OpenCL™ Kernel dispatch Enqueue commands contain the following additional data appended to the end of the API line.
· The handle of the kernel.
· The name of the kernel.
· The global work size for the kernel – one value is given for each work dimension.
· The work-group size for the kernel – one value is given for each work dimension.
OpenCL™ Data transfer Enqueue commands contain the data transfer size appended to the end of the API line.
The HSA Kernel Timestamp section contains the following information
· A line giving the number of HSA kernel dispatches, followed by a Kernel Timestamp line for each kernel dispatched by the application. A Kernel Timestamp line consists of the following pieces of data:
‒ A string showing the kernel symbol name.
‒ The handle of the kernel.
‒ The time counter value for the time the kernel started executing on the device.
‒ The time counter value for the time the kernel finished executing on the device.
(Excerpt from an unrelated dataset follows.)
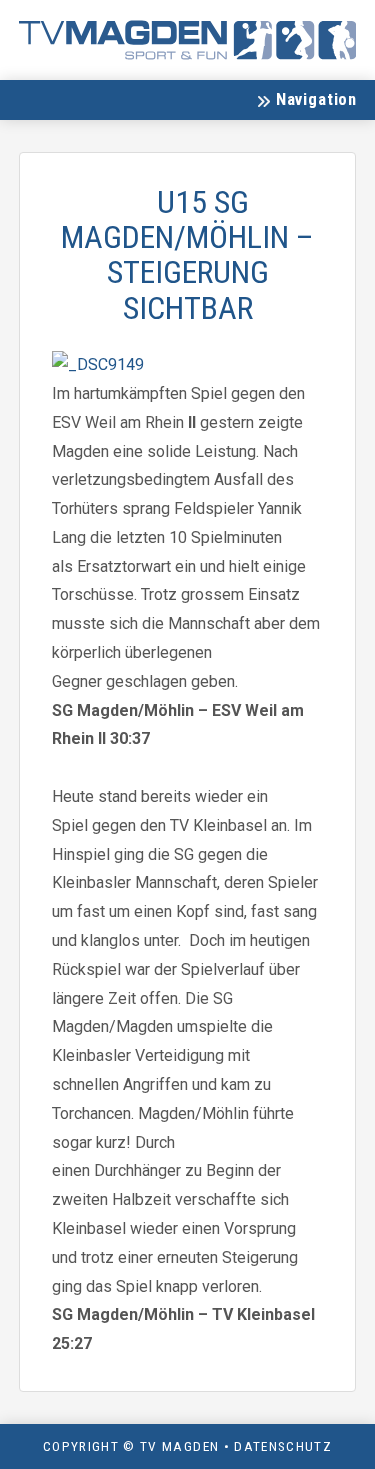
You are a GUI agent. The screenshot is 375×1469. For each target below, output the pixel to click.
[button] (306, 100)
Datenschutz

‒ The name of the agent the where the kernel was dispatched.
‒ The handle of the agent where the kernel was dispatched.
‒ The zero-based index of the queue that was used to dispatch the kernel.
‒ The handle of the queue that was used to dispatch the kernel.
The Source Code section contains one or more thread blocks. A Source Code thread block consists of the following.
· A line giving the thread ID.
· A line giving the number of APIs for that thread, followed by a Source Code line for each API. A Source Code line consists of the following 4 pieces of data:
‒ A string showing the API name.
‒ A string showing the name of the function that called the API (or an address if no debug information was found).
‒ An integer representing the line number for the location of the API call.
‒ A string showing the name of the file for the location of the API call (this is not shown if no debug information was found).
SESSION_NAME.occupancy
This comma-delimited file is generated when a profile collects kernel occupancy information.
The file starts with a file header section (in comments) that indicates the Profiler version number and information about the application that was profiled. Following the file header is a line containing the list of names of the data used in order to compute kernel occupancy.
Each additional line contains data collected by the Profiler. There will be one line for each kernel dispatched by the profiled application to a GPU device.